I did not always appreciate Chabad. Their “mitzvah tank” RV that would come to Hoshaya and blare “Mashiach!” down the street, irritated me. The Chabad passion for spreading Judaism everywhere and at any time did not always square with my secular kibbutz upbringing.

But over time, I learned to appreciate and even like them, largely thanks to family trips abroad. When we needed kosher food and a place for Shabbat or a holiday, we could always rely on Chabad. After a while, my children would ask to join them for a Shabbat. It was part of the vacation experience.

Chabad provides far more than just Judaism. When an Israeli is robbed in Argentina, Chabad helps. When an Israeli gets into trouble on a trek in the Himalayas, a Chabad emissary comes with the rescue helicopter. Chabad emissaries provides assistance in places where no other Israeli or Jewish organization is found – not the foreign ministry, Mossad nor a Jewish federation.
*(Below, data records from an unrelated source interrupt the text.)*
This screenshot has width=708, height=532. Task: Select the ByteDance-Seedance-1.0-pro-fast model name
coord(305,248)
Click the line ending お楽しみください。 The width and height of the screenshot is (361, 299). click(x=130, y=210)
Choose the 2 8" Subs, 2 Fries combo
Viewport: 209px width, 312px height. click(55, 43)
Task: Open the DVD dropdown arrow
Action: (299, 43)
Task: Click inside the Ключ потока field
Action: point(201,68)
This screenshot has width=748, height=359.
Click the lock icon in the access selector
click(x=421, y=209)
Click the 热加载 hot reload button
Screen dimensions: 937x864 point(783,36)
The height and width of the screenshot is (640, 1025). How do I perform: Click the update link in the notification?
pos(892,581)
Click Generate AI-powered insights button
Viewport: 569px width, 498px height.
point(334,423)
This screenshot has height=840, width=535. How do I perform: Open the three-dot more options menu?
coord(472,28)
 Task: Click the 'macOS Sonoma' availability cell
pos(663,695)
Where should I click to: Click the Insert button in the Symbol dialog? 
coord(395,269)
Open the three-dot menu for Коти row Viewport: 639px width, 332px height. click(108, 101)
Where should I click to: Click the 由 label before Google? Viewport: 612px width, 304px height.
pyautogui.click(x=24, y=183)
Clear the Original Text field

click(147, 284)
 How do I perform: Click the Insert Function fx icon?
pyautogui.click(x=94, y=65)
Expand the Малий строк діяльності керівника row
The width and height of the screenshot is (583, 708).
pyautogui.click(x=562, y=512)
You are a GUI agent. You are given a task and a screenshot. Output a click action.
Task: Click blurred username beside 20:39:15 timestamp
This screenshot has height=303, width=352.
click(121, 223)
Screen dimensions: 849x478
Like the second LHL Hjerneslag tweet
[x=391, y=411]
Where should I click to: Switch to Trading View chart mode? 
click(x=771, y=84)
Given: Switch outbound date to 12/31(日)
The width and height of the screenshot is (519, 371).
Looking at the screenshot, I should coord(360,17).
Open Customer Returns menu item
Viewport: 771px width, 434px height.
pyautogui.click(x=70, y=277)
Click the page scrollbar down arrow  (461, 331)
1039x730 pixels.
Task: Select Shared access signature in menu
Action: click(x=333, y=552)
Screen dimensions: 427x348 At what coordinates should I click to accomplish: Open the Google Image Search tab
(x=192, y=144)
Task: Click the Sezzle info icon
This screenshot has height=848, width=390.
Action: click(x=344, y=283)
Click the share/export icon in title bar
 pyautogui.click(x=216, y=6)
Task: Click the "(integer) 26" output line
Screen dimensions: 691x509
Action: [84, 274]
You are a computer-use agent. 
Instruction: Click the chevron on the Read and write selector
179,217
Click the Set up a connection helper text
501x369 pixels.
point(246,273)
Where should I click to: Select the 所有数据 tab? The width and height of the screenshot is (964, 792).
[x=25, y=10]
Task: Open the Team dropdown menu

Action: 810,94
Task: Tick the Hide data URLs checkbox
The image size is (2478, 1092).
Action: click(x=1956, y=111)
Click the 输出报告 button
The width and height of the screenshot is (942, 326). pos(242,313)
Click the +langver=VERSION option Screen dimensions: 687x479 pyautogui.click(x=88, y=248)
More than 4,000 Chabad emissaries worldwide, without institutional support, wrestle for every Jewish soul. One leader of a major Jewish community in the United States told me, “A few years ago, we built a beautiful Hillel (home on campus for Jews in universities) for $5 million. Today, the Hillel is half-empty, while Chabad has just built their fourth Chabad house in a part of the city with hardly any Jewish families. In a few years, there will be lots of Jews there.”

We cannot yet fully assess the influence of Chabad on the Jewish People, but it is clear that Chabadniks are at the forefront of the modern struggle to safeguard the Jewish spark around the world. Their way is warm and inclusive, and has proven itself successful – and of course, we can all learn a lesson or two from them about fundraising.